▶ Directions: Could you filter the records below and return each line that holds "three"?
====
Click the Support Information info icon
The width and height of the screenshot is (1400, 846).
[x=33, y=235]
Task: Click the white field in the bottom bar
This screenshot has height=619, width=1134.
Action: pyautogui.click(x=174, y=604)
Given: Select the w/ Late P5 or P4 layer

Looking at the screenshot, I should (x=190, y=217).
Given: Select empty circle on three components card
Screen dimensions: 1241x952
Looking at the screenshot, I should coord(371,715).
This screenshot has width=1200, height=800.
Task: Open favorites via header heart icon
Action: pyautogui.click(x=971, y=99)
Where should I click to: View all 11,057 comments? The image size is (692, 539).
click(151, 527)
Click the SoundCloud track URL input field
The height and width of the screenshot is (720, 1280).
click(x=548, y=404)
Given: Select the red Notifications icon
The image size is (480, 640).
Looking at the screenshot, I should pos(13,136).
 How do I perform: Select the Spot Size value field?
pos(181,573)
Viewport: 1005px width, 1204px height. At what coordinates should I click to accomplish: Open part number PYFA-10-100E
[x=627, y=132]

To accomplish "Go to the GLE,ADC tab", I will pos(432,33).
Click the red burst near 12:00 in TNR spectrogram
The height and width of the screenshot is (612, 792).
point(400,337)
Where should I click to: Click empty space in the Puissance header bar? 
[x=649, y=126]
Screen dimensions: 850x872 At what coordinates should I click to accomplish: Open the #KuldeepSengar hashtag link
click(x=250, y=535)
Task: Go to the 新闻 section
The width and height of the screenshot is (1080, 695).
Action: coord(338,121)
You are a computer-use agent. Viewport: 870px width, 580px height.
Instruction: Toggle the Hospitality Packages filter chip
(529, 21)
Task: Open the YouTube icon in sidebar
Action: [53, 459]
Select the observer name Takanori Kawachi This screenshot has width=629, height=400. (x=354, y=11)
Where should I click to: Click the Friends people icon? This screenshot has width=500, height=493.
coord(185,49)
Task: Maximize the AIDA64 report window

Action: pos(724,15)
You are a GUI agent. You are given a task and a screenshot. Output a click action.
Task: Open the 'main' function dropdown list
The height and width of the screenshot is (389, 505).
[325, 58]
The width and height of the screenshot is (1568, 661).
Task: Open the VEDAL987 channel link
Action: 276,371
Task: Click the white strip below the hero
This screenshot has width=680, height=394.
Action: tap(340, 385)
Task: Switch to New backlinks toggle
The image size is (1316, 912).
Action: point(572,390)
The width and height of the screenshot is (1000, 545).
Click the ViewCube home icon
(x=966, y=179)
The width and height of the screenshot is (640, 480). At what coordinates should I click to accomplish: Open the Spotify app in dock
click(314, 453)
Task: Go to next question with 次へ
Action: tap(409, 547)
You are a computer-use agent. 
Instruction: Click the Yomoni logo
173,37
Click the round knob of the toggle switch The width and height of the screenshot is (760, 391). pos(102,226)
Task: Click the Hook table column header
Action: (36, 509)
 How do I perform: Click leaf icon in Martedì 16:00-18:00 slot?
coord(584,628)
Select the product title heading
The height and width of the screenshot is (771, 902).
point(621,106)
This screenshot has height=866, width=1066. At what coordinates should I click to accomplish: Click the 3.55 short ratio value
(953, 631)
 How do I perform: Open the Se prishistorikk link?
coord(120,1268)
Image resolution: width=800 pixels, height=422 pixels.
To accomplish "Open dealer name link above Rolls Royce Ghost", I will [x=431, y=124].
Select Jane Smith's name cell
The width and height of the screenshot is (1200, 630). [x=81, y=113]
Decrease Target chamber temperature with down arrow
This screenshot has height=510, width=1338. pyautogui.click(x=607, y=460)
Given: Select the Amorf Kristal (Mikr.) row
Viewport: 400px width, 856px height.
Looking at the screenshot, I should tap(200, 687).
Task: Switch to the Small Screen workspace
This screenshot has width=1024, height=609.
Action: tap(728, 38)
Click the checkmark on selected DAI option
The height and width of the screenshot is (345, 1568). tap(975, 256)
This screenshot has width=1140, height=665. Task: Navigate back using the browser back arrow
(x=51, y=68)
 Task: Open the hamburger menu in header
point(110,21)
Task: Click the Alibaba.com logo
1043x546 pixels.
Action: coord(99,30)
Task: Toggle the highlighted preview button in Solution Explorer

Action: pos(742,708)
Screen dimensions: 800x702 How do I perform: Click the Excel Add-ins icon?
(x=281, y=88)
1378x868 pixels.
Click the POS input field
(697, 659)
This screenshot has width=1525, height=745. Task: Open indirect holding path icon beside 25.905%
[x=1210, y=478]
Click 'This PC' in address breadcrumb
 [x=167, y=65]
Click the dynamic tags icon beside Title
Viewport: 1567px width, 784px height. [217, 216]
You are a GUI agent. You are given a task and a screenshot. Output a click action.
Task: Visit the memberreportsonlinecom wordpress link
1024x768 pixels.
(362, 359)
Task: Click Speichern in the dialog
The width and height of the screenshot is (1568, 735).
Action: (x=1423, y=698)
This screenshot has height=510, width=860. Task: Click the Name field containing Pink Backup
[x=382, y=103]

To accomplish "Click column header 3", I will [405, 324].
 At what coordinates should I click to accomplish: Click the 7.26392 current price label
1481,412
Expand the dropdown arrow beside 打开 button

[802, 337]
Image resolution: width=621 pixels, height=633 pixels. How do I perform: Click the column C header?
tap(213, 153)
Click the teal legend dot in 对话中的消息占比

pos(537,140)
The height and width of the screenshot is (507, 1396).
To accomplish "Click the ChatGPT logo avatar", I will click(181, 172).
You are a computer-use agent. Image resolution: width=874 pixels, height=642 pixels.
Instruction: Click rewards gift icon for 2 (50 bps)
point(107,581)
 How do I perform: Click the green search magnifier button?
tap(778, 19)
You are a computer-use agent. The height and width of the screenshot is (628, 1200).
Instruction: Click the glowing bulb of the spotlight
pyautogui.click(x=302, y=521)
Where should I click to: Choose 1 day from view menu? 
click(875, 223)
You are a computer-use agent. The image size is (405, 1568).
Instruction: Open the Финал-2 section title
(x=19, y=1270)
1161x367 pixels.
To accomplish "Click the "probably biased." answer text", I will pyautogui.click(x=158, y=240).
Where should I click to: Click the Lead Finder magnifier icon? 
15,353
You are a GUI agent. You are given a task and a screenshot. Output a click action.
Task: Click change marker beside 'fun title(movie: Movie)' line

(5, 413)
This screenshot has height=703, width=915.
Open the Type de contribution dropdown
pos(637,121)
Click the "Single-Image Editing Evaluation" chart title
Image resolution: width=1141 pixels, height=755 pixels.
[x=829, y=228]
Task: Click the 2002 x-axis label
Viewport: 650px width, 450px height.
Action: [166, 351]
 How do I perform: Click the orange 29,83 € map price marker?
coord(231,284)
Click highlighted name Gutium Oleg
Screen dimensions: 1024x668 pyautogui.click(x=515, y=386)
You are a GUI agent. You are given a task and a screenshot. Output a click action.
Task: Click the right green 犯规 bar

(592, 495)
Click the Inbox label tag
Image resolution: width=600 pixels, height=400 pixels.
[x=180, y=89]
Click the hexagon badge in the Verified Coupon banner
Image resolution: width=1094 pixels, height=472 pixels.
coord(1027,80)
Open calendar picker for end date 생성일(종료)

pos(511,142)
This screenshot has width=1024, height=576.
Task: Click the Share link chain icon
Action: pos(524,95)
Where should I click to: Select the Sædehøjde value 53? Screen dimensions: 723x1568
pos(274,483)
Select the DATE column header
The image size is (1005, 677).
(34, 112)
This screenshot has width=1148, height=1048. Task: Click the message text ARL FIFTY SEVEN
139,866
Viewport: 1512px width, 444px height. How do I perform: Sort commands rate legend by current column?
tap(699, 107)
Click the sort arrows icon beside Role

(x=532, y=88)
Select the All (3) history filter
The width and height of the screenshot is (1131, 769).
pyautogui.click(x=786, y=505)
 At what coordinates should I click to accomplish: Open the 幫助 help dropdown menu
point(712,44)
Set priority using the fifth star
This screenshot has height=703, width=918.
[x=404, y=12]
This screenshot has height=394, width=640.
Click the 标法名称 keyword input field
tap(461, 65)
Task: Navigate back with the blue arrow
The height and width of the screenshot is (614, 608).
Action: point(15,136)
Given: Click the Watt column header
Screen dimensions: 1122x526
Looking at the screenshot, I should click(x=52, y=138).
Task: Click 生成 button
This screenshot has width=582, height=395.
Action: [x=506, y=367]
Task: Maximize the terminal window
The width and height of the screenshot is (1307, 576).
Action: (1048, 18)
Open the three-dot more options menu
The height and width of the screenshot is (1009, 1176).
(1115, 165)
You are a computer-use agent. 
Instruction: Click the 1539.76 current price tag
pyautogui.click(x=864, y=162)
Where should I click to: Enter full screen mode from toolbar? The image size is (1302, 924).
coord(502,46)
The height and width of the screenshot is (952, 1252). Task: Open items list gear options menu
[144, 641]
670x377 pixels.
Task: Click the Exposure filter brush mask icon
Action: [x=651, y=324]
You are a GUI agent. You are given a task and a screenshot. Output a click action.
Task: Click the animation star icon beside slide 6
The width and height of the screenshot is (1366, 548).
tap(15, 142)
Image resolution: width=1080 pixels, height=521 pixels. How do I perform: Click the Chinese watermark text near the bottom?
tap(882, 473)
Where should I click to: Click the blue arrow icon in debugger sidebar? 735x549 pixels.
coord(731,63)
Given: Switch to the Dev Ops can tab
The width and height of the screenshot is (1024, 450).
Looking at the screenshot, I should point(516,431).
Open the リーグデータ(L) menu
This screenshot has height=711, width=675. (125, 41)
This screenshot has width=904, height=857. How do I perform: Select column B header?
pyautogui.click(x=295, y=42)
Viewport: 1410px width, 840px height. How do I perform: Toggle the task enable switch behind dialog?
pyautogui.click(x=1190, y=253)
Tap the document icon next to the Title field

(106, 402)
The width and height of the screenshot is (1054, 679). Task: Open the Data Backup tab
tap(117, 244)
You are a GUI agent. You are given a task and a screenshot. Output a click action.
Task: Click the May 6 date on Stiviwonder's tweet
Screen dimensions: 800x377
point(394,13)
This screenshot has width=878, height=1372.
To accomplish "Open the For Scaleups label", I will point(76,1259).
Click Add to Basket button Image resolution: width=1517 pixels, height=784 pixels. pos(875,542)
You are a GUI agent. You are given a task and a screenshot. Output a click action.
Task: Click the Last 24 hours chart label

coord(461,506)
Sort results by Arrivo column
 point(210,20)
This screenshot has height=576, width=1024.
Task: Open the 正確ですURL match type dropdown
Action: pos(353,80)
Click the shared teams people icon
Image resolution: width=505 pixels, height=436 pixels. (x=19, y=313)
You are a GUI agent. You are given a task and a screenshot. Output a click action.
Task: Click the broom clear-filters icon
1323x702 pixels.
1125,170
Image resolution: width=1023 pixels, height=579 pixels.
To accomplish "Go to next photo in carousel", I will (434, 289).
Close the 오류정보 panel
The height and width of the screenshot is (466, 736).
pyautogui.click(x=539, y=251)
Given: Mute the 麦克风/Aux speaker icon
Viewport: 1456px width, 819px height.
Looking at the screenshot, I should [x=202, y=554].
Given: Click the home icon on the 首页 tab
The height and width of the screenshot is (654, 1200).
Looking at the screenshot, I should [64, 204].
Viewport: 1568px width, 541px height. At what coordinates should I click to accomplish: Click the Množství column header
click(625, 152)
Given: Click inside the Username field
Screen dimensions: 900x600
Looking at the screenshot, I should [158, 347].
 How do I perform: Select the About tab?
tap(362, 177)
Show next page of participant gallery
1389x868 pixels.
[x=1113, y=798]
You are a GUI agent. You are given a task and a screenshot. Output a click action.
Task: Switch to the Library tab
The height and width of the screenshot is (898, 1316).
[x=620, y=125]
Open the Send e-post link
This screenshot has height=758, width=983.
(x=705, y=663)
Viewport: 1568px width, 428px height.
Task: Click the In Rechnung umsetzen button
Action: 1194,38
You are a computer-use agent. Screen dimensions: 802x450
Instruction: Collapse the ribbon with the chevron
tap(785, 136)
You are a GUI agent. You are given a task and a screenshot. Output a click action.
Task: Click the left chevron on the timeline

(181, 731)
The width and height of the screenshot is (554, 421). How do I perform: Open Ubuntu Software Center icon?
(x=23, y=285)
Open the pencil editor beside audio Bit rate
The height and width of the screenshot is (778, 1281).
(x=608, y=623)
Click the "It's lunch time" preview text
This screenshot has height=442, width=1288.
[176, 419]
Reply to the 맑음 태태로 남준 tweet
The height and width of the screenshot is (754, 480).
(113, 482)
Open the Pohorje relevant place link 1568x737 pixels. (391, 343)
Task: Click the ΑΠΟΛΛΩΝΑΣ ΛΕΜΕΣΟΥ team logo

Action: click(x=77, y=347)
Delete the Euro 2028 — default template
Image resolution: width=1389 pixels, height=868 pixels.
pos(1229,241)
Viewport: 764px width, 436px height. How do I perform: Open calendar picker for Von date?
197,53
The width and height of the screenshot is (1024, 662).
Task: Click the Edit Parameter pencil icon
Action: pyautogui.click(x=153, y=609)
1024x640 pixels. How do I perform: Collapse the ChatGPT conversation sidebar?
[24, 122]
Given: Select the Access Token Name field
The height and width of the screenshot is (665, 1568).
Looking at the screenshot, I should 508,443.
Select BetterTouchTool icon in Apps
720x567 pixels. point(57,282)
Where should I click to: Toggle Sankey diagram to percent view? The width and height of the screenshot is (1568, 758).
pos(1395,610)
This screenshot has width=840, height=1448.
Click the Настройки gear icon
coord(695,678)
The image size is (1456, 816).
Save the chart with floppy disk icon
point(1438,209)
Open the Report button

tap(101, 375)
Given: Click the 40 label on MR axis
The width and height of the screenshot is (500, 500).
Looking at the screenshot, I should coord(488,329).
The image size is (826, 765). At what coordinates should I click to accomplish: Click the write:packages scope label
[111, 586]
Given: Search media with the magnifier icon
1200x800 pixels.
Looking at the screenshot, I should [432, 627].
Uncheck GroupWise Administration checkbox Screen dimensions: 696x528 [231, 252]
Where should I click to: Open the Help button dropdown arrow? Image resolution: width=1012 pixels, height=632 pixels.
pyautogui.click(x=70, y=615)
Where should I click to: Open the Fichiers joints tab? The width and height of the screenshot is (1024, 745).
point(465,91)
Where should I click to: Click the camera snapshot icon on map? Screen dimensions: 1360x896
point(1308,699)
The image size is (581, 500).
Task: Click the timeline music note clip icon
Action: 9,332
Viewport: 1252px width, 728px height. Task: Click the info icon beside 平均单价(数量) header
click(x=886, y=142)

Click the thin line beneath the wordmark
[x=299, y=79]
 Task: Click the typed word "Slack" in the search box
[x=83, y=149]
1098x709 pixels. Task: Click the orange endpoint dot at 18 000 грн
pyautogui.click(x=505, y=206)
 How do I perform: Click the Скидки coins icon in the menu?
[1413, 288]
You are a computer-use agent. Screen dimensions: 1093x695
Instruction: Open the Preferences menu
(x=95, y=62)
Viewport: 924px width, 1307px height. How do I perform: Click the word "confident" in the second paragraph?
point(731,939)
====
▶ Solution to the problem:
Given: Select empty circle on three components card
Open the three-dot more options menu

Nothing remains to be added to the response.